Penurunan suku bunga yang ditetapkan oleh BI tak lantas bisa dirasakan efeknya.

Kepala Departemen Kebijakan Makroprudensial BI Juda Agung menyatakan, transmisi kebijakan moneter pasti akan selalu ada.

"Lag pasti ada, karena butuh waktu penyesuaian, bukannya besok (suku bunga acuan) turun lalu suku bunga bank bisa ikut turun, full-adjusment pasti butuh waktu," ujar Agung di Jakarta, Jumat (20/09/2019).

Kemarin, BI menurunkan suku bunga BI 7-Day RR sebesar 25 Bps. Artinya, bank sentral sudah melakukan pemangkasan suku bunga acuan 3 kali berturut-turut tahun ini.

Agung berharap, pemangkasan tersebut bisa berdampak menurunkan suku bunga kredit.

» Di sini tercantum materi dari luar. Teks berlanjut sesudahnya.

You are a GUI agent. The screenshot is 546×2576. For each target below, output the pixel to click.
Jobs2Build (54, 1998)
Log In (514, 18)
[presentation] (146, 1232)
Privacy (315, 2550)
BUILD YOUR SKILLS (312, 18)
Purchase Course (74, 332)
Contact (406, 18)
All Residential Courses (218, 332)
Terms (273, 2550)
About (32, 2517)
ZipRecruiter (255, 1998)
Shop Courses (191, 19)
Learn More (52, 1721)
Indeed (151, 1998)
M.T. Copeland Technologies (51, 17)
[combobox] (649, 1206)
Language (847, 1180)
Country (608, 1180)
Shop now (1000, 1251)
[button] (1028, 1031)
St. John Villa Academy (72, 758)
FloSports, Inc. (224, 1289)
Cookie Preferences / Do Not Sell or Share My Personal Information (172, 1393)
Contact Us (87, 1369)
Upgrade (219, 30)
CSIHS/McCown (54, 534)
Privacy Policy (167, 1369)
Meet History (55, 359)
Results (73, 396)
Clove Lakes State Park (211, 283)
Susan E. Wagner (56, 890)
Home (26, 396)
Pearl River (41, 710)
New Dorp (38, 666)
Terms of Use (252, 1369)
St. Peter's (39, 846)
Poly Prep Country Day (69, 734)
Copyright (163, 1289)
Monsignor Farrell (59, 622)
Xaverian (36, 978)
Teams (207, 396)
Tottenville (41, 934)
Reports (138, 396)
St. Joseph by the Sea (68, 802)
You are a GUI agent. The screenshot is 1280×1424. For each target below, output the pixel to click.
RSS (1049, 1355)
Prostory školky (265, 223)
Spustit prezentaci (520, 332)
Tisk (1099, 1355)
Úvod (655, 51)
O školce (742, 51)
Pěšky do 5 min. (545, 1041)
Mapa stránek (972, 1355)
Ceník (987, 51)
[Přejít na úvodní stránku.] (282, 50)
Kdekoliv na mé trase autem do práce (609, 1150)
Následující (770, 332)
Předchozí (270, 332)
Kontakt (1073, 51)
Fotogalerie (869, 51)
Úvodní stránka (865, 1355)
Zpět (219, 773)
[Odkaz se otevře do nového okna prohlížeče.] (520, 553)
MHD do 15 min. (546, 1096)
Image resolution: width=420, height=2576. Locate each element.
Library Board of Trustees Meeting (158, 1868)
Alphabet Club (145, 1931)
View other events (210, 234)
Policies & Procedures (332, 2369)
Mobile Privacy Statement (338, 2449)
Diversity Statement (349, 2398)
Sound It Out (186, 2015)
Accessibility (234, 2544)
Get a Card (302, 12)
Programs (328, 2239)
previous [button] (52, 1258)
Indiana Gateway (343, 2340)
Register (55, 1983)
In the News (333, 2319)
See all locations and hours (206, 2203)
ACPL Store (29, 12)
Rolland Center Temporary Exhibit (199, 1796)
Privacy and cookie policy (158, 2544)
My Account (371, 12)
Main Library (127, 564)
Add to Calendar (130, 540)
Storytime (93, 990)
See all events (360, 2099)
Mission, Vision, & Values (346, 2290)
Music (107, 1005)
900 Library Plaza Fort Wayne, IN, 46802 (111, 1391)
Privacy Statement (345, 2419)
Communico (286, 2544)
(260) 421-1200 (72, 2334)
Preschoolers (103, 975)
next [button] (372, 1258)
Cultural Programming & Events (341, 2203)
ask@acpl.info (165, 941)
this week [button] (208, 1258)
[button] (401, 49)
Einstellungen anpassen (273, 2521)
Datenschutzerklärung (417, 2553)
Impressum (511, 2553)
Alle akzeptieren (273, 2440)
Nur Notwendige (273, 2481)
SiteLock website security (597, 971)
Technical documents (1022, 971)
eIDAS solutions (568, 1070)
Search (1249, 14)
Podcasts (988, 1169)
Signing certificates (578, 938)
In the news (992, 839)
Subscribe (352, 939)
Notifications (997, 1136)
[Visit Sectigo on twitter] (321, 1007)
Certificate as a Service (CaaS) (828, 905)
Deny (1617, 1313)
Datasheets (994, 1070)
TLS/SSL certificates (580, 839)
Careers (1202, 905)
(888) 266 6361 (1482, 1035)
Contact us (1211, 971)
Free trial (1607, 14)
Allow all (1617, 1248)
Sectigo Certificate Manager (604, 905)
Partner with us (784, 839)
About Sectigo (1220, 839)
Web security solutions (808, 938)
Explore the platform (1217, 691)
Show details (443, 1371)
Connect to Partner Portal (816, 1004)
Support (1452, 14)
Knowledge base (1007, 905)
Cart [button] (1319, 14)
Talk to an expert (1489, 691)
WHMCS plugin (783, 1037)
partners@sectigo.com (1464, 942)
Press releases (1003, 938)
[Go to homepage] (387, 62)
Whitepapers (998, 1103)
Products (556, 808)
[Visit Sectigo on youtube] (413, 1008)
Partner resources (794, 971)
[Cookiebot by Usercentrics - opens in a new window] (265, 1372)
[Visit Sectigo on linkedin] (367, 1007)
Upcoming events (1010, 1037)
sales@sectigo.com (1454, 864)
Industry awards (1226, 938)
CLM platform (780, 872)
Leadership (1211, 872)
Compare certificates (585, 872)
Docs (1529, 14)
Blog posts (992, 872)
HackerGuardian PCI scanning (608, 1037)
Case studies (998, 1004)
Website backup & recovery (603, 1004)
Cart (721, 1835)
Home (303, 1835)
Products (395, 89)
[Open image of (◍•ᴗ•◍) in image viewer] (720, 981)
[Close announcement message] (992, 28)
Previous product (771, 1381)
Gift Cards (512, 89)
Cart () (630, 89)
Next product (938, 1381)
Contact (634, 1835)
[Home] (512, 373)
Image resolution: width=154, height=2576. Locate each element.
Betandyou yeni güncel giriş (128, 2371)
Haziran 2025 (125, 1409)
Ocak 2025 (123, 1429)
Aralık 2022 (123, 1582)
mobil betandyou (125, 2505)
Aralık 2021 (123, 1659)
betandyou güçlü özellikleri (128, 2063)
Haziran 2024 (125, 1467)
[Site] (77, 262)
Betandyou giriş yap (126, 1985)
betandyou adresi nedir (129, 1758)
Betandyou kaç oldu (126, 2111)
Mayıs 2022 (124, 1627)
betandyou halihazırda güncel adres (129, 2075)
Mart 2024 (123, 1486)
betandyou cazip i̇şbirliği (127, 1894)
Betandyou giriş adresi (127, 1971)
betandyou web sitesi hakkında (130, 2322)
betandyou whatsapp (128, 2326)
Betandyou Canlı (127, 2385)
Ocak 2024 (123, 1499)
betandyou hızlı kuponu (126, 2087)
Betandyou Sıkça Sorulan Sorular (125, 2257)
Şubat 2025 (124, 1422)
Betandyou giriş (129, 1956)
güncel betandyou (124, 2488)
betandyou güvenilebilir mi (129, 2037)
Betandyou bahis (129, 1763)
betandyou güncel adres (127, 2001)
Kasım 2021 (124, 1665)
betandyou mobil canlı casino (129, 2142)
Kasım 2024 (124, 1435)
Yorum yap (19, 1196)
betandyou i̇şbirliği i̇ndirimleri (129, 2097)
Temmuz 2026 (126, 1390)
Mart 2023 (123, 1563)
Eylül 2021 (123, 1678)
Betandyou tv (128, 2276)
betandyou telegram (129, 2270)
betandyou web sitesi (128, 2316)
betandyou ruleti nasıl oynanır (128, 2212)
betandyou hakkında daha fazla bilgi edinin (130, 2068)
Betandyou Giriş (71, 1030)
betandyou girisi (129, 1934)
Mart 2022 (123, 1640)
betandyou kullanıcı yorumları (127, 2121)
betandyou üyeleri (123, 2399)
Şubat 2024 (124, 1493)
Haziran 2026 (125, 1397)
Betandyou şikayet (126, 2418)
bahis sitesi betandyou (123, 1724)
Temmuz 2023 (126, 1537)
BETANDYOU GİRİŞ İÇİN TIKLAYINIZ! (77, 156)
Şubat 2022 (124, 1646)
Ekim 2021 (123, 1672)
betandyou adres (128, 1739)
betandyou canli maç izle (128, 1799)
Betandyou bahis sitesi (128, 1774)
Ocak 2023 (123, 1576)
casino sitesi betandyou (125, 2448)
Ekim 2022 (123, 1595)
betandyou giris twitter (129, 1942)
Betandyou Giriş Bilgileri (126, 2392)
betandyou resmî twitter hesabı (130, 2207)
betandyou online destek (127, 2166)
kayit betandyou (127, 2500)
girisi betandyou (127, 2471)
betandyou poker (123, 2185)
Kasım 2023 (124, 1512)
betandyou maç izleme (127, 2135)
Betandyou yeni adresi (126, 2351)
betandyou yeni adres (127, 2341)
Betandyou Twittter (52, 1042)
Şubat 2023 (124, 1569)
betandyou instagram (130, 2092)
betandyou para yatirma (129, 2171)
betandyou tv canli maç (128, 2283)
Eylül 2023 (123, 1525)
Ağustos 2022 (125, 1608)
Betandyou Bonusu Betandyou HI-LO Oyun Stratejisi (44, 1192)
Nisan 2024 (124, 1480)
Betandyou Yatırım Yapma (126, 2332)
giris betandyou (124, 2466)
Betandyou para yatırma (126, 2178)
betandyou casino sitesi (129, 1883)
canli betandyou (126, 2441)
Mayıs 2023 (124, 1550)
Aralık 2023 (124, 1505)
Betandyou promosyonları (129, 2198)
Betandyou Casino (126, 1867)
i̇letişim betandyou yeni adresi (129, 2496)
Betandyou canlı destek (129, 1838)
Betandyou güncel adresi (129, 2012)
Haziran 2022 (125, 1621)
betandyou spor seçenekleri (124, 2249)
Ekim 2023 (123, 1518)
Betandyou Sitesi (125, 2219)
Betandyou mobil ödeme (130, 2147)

"Mudah-mudahan dengan BI 7-Day RR turun 3 kali ini, suku bunga kredit transmisinya bisa terjadi," dia menandaskan.

2 dari 2 halaman

Uang Muka KPR dan KKB Turun Mulai 2 Desember, Ini Rinciannya

Selain menurunkan suku bunga acuan, Bank Indonesia (BI) juga melakukan pelonggaran uang muka (down payment) melalui skema loan to value (LTV) pada kredit properti seperti Kredit Pemilikan Rumah (KPR) hingga kendaraan bermotor Kredit Kendaraan Bermotor (KKB).

Gubernur Bank Indonesia Perry Warjiyo mengatakan, ketentuan ini mulai berlaku efektif 2 Desember 2019. Pelonggaran LTV akan meringankan DP KPR sebesar 5 persen dan kendaraan bermotor sebesar 5-10 persen.

“Pelonggaran LTV/FTV (financing to value) untuk kredit properti 5 persen. Uang muka kendaraan bermotor 5-10 persen,” ujar Perry di Gedung BI, Jakarta, Kamis (19/9/2019).

Rinciannya, uang muka untuk rumah tapak tipe 21-70 diturunkan dari 15 persen menjadi 10 persen, sedangkan rumah tapak tipe di atas 70 nilai uang muka turun dari 20 persen persen menjadi 15 persen.

Dia menjelaskan, BI akan terus melakukan bauran kebijakan akomodatif guna menyesuaikan kondisi perekonomian global yang terjadi saat ini. Selain itu, pelonggaran moneter juga dilakukan untuk menjaga momentum pertumbuhan ekonomi.

“Sehingga investasi naik, konsumsi naik dan kita semuanya akan senang, bisa mengantisipasi kalau trade war berkepanjangan,” kata dia.

Ia pun menekankan, penurunan kredit itu hanya bisa diterapkan bagi perbankan yang memiliki tingkat kredit macet (NPL) mesti sehat, atau paling tidak di bawah 5 persen.

Adapun rincian aturan pelonggaran makroprudensial Bank Indonesia ialah sebagai berikut:

(i) Rasio Loan to Value / Financing to Value (LTV/FTV) untuk kredit/pembiayaan Properti sebesar 5 persen,

(ii) Uang Muka untuk Kendaraan Bermotor pada kisaran 5 sampai 10 persen,

(iii) Tambahan keringanan rasio LTV/FTV untuk kredit atau pembiayaan properti dan Uang Muka untuk Kendaraan Bermotor yang berwawasan lingkungan masing-masing sebesar 5 persen.